§ **Instructions for the task**: Your answer should hold exactly the lines beginning with the one that contains "The width and" and ending with the last line of the material, both included. Leave every picture out.

********

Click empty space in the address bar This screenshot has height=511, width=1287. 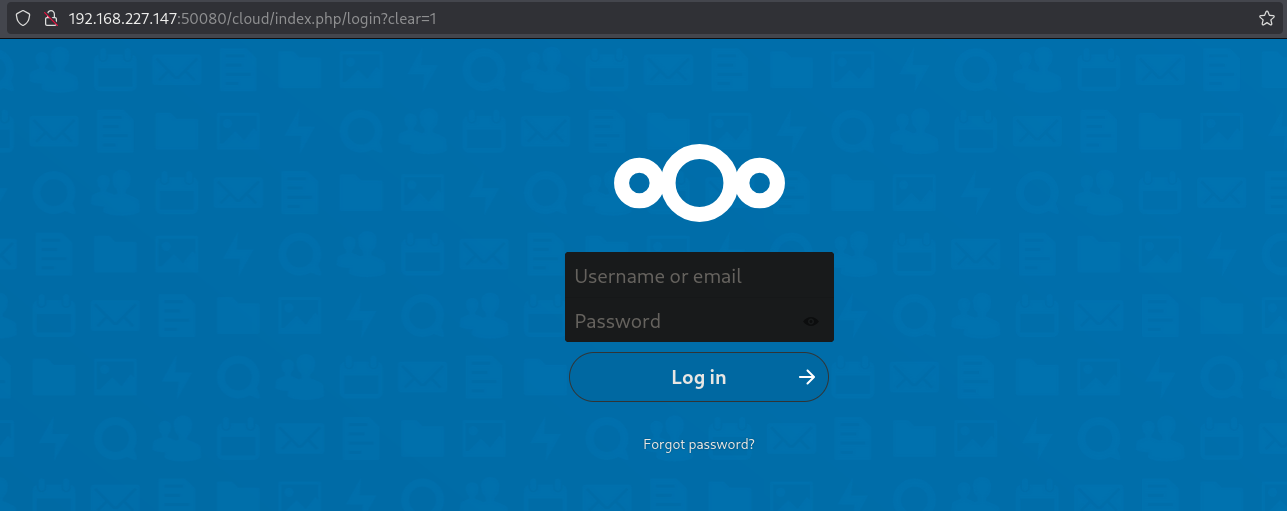click(800, 18)
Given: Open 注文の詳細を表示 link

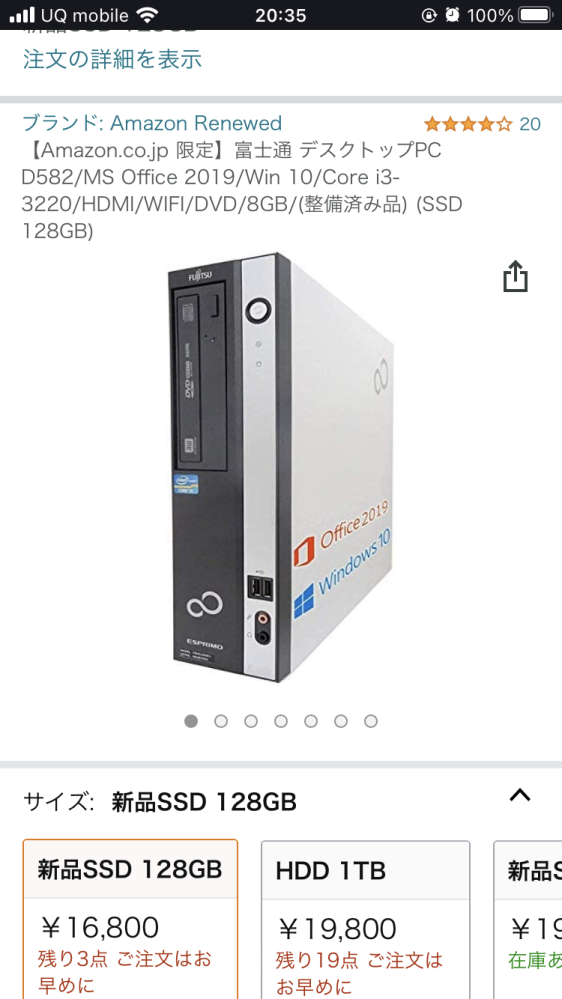Looking at the screenshot, I should (112, 59).
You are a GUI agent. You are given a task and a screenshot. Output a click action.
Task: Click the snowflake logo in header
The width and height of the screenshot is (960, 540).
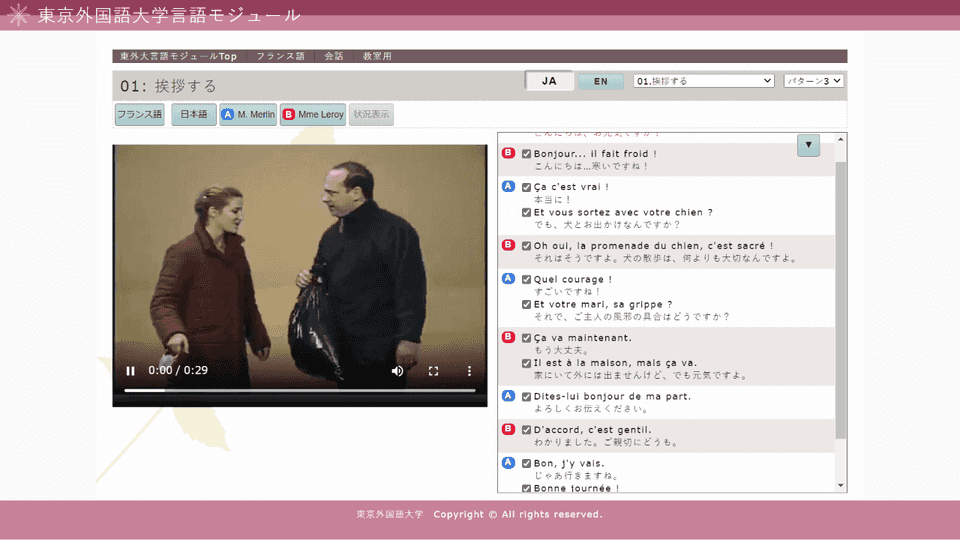(x=18, y=16)
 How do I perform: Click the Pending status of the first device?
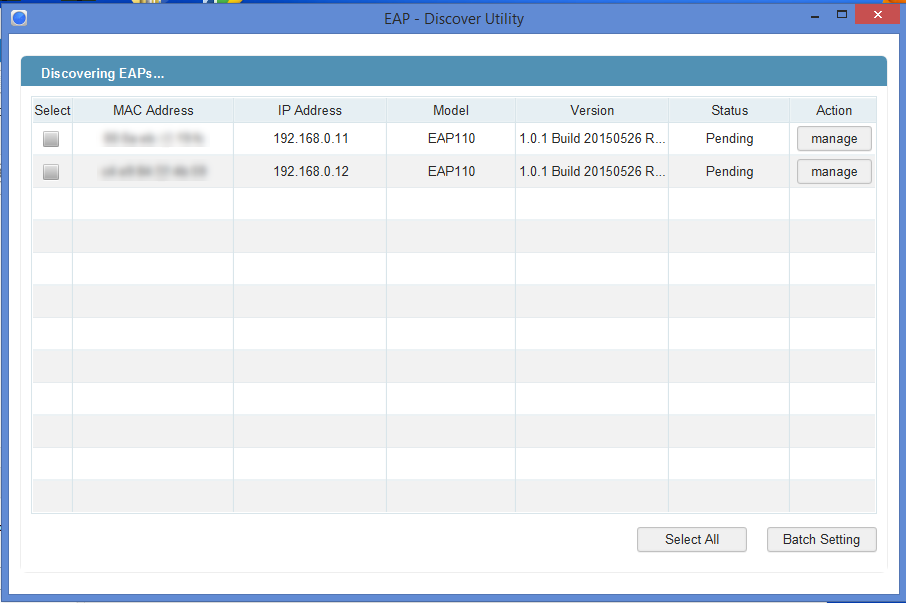coord(729,139)
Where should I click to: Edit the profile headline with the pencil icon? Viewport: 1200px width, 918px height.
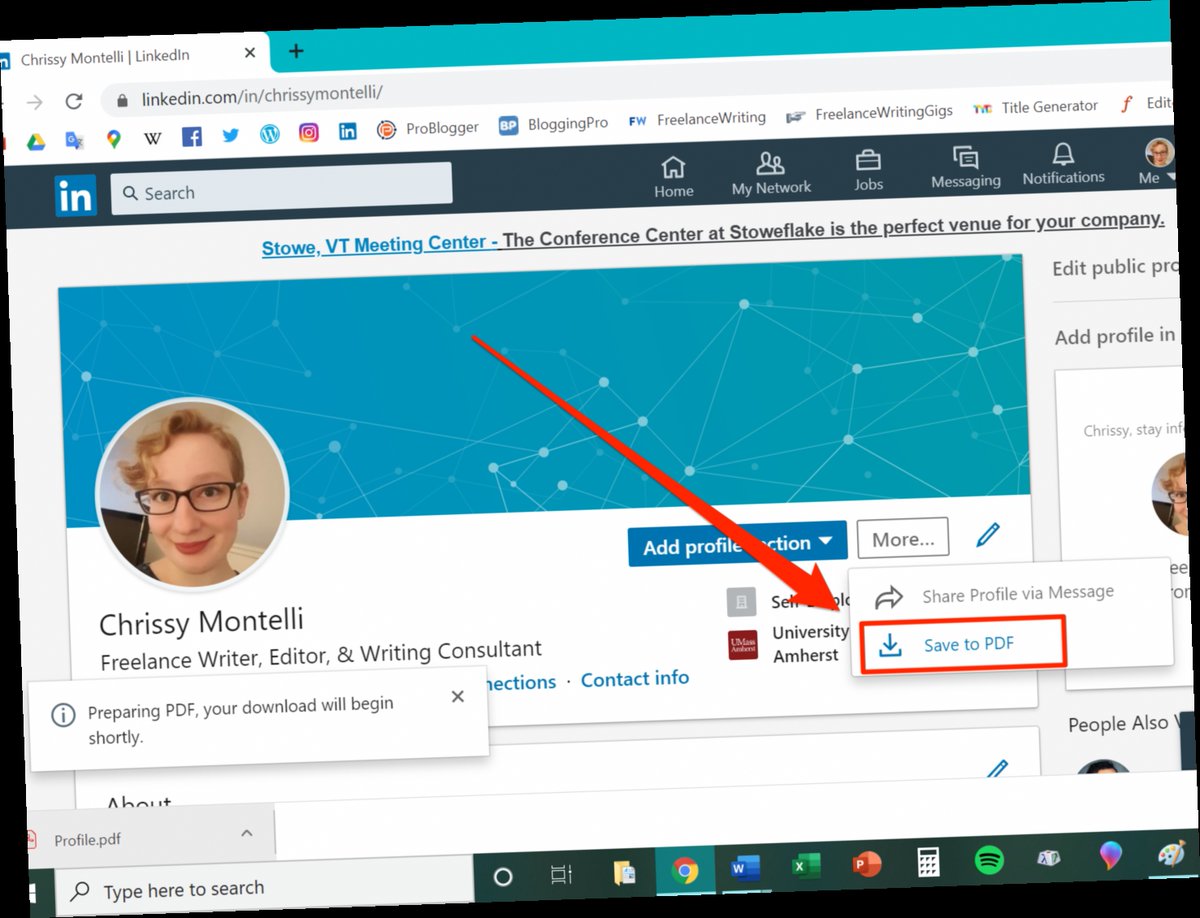pos(986,536)
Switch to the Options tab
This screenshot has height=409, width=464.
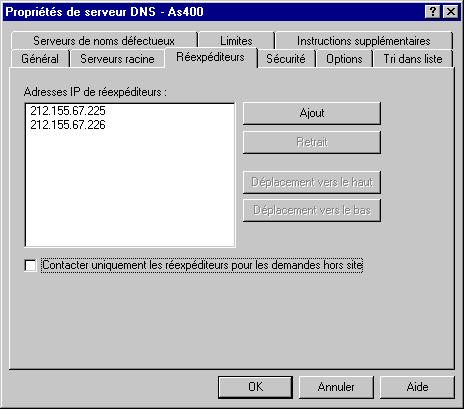344,59
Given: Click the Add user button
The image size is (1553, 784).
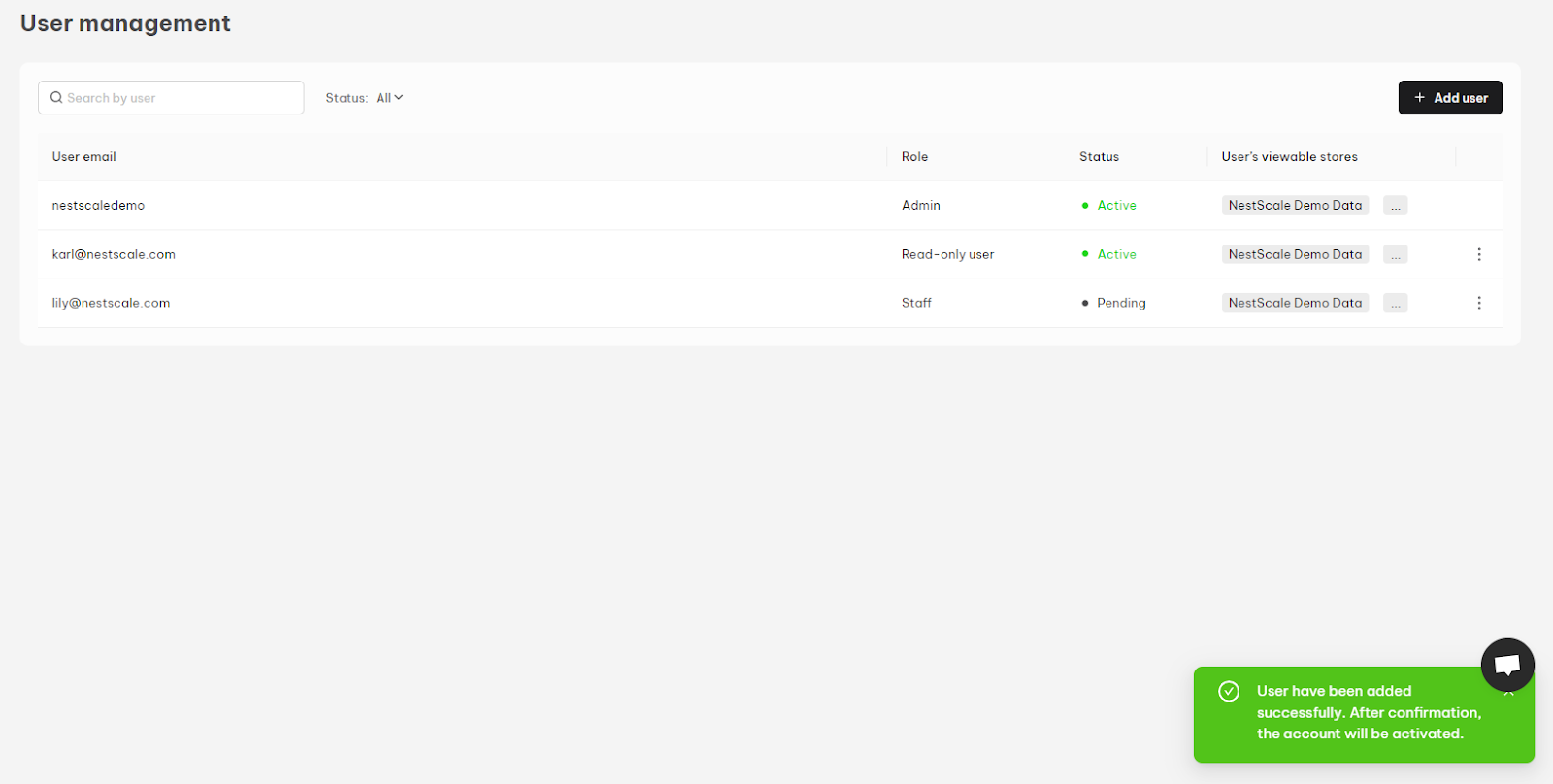Looking at the screenshot, I should click(x=1450, y=98).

********

§ **Answer to this exercise**:
The width and height of the screenshot is (960, 540).
(x=18, y=16)
 How do I perform: Click the Pending status of the first device?
coord(729,139)
Where should I click to: Edit the profile headline with the pencil icon? Viewport: 1200px width, 918px height.
pos(986,536)
Switch to the Options tab
This screenshot has height=409, width=464.
344,59
Given: Click the Add user button
The image size is (1553, 784).
Looking at the screenshot, I should click(x=1450, y=98).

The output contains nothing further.